IRS instructs 412(i) insurance plans how to become retroactively subject to 412 funding rules

The IRS has released instructions that a purported Code Sec. 412(i) plan may use to be retroactively considered a plan subject to the Code Sec. 412 funding standards. A Code Sec. 412(i) plan is a tax-qualified retirement plan that is funded entirely by a life insurance contract or an annuity. The employer claims tax deductions for contributions that are used by the plan to pay premiums on an insurance contract covering an employee. The plan may hold the contract until the employee dies, or it may distribute or sell the contract to the employee at a specific point, such as when the employee retires. Code Sec. 412(i) plans are not subject to the funding rules that apply to other defined benefit plans if they meet all of the requirements of Code Sec. 412(i).

Over the years, some taxpayers have attempted to use the special 412(i) funding rules to take excessive deductions and to avoid taxes they properly owe. Other purported 412(i) plans have failed to follow the specific rules that apply to 412(i) plans, even though the deductions they have taken have generally not been greater than the deductions that would have been allowable if the plan not claimed to be a 412(i) plan. The defects, however, must be corrected in all instances.

Previous IRS guidance has addressed situations in which specially designed life insurance policies, often used in conjunction with Code Sec. 412(i) plans, are used to artificially increase the deductible contributions to retirement plans while greatly reducing the amount taxable when the policies are distributed to the plan participant.

The prior guidance has targeted three specific areas.

  1. IRS final regulations provide that any life insurance contract transferred from an employer or a tax-qualified plan to an employee must be taxed at its full fair market value. For this purpose, the fair market value of the contract includes the value of all rights under the contract, whether or not guaranteed, including any supplemental agreements.
  2. An IRS revenue ruling provides that an employer cannot buy excessive life insurance (i.e., insurance contracts where the death benefits exceed the death benefits provided to the employee’s beneficiaries under the terms of the plan, with the balance of the proceeds reverting to the plan as a return on investment) in order to claim large tax deductions.
  3. Another IRS revenue ruling provides that a Code Sec. 412(i) plan cannot use differences in life insurance contracts to discriminate in favor of highly paid employees.

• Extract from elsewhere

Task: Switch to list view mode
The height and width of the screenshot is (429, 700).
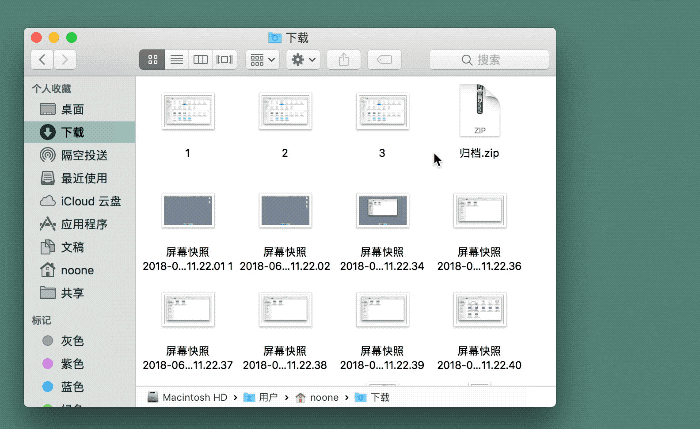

For example, some firms have promoted an arrangement where an employer establishes a section 412(i) plan under which the contributions made to the plan, which are deducted by the employer, are used to purchase a specially designed life insurance contract, generally available only to highly compensated employees. The insurance contract is designed so that the cash surrender value is temporarily depressed, so that it is significantly below the value of the premiums paid. The contract is distributed or sold to the employee for the amount of the current cash surrender value during the period in which the cash surrender value is depressed. The contract, however, is structured so that the cash surrender value increases significantly after it is transferred to the employee. Use of this springing cash value life insurance gives employers tax deductions for amounts far in excess of what the employee recognizes in income.

The IRS has previously announced that it will permit taxpayers to treat pension plans purporting to be 412(i) plans as if the plans had never claimed to be 412(i) plans. Under this option, minimum required and maximum deductible contributions are calculated for all plan years in accordance with the funding rules applicable to defined benefit plans that do not meet the requirements of 412(i), “the section 412 funding rules.” The calculations must be completed retroactively for all years back to the inception of the plan.